30under30 Nominee Ines Casanovas

We interviewed Significant Insights Global 30 Under 30 Nominee Ines Casanovas who works as a Client Manager at Kantar, advising one of the largest snacking manufacturers in the UK on shopper behaviour and helping them find growth opportunities within the snacking market. She is part of the Women in Leadership mentorship Programme in Kantar, selected as one of the 10 women in the UK.

Take us through your industry journey so far? How did you arrive at this point?

I’ve always been interested in understanding people and how the mind works, which is why I chose to study Psychology at university. There I gained an interest in the everyday social phenomenon and collective behaviour, so during my Erasmus in Groningen, I took courses on Consumer Psychology and the Psychology of Advertising. I enjoyed the applications of Social Psychology into marketing and business and wanted to further specialise on that topic.

I then went back to my hometown Barcelona, and I applied for an internship in market research, working for a small agency that specialised in focus groups. I loved being behind the two-way mirror like in Mad Men! It was very interesting to observe people using new products and to make notes of what people said and how they said it, which we would then incorporate into the briefs for our clients.

I then moved to the UK to study a MSc in Social and Public Communication at the London School of Economics (LSE), where I took further courses on consumer behaviour, as well as quantitative and qualitative research methods.

After graduation I knew I wanted to find a job in market research where I could continue to link my passion for human behaviour and understanding people with a more applied research-business focus. I applied to Kantar as the leading data, insights, and consultancy company, and I started my graduate scheme doing a 2-year rotational programme, which helped me get a complete picture of all the key areas involved in market research. I really enjoyed working with clients – understanding their pain points and how we could help them.

After the graduate scheme I moved to Kantar Worldpanel, joining the FMCG team as a Client Executive for one of the largest snacking manufacturers in the UK. During my first year at Worldpanel I collaborated with the magazine The Grocer, sharing some insights on what was happening to the Cakes & Biscuits market since lockdown, I gained the “Best Client Feedback” award and got promoted to Client Manager.

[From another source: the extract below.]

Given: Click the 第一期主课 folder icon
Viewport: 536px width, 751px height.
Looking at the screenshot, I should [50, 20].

It’s been a great experience so far, as I greatly enjoy working so closely with brands and manufacturers and consulting them on their marketing and business strategies using our shopper panel data and can’t wait for what lies ahead!

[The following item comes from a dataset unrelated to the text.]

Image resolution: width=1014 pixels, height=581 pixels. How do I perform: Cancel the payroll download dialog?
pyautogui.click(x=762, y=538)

So, what’s so inspiring about our industry?

There are many inspiring aspects of market research!

The fact we are always learning about new things is something I love. We help businesses and brands address real-life problems coming up with unique solutions, informed by the social context. For example, how the pandemic and lockdowns have affected shopper behaviour in different countries and the trends (like how people stopped buying as much make-up but increased their spend on skincare routines!). Or how new government regulations like the restrictions on High in Fat, Sugar and Salt (HFSS) will affect retailers and manufacturers.

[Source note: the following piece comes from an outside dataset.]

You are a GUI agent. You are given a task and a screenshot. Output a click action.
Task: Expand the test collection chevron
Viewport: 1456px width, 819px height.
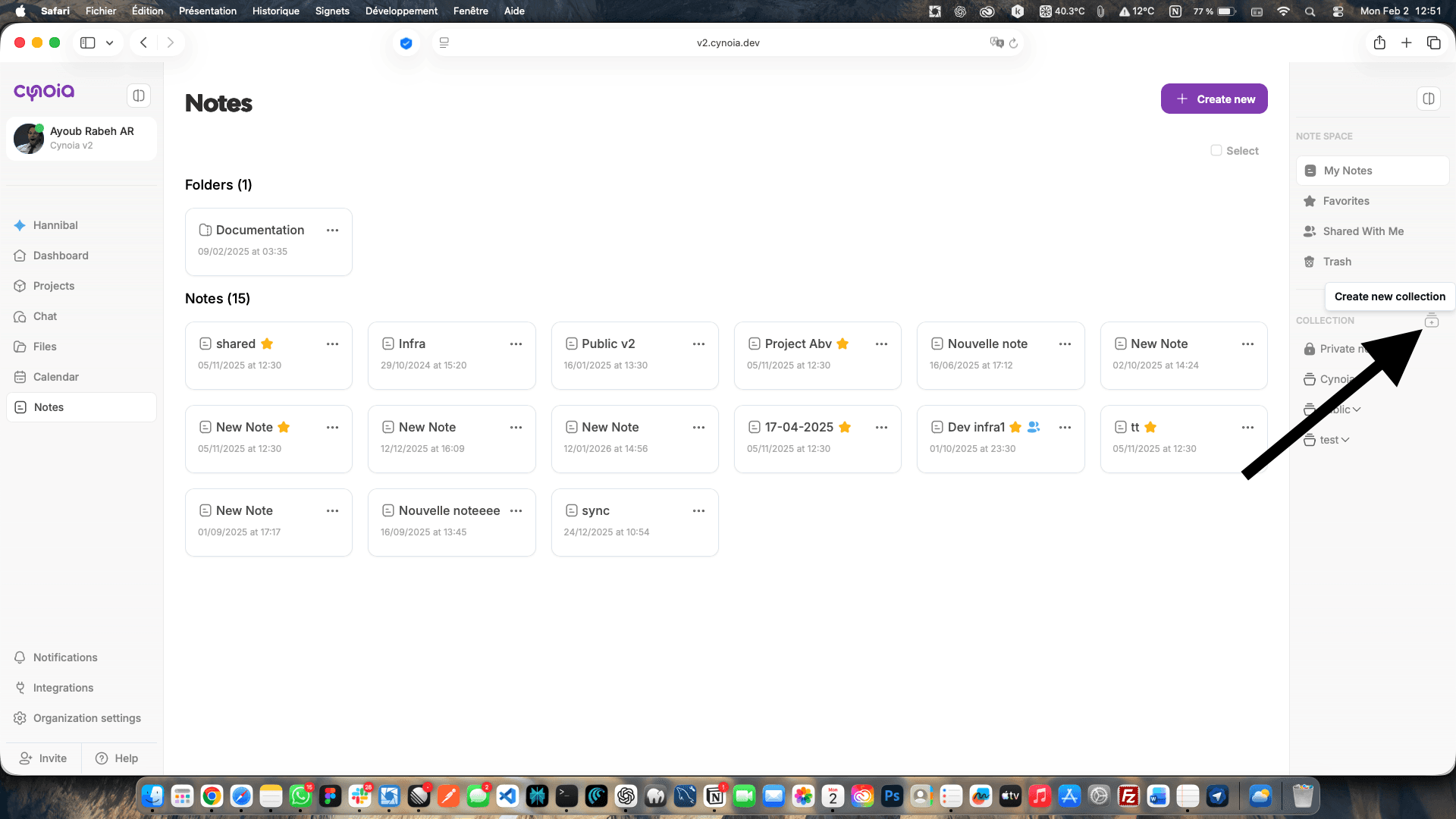click(x=1345, y=440)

Another inspiring element has to do with the people that work in this industry. I really appreciate the diversity of the industry and how you can meet people with so many different backgrounds and interests and there is no single path for people to end up working in market research. Accordingly, I like how the industry is very vocal and committed to inclusion and diversity with organisations like the Market Research Society (MRS) pushing for the CEO Inclusion Pledge or the Women in Research (WIRe) advocating for more female representation. There are many examples of women in leadership positions across the industry and within Kantar, who are great role models for women like me starting our own career journey.

 What message do you have for anyone considering a career in our industry?

For people who are about to start a career in our industry I’d tell them to be curious!

Market research is wide and encompassing but at its heart it is about asking the right questions for your clients and finding the answers. Often this is not obvious, so curiosity is essential in breaking down and understanding the interplaying factors of strategy, competition, context and methodology.

I would also encourage them to try to reach out to other people in the industry, ask for help and guidance and for development opportunities, and if you can, try to find a mentor as it is extremely useful to be able to bounce ideas with other people and learn from their experiences.

How do very junior researchers stand out?

I would suggest be very proactive!

Read about your subject area on the news, on social media and then share what you see with your team. For example, I follow a lot of FMCG brands on my Instagram and LinkedIn, and I keep up to date with what they publish on social media, and in specialist publications like The Grocer. I also go to different supermarkets and pay attention to how the products are laid out and what new brands and products have been launched within the snacking world (which is also a good excuse to keep buying extra biscuits!). Being proactive and having your own thoughts and opinions can definitely help you to stand out!

Another way is to participate and volunteer on activities beyond your everyday role, either inside or outside your company. Be curious and get engaged, as there are plenty of options available. For example, I am part of the FMCG Employee Recognition programme at Kantar and I also collaborated with the Extraordinary People volunteering programme and was part of the Social Committee. But there are many other ways you can contribute and find something you are passionate about within your company or within the wider Market Research industry – from being a mental health advocate, leading yoga sessions, taking part in a book club or on Inclusion & Diversity committees. The world is your oyster and it’s about finding what makes you unique and sharing it with the world!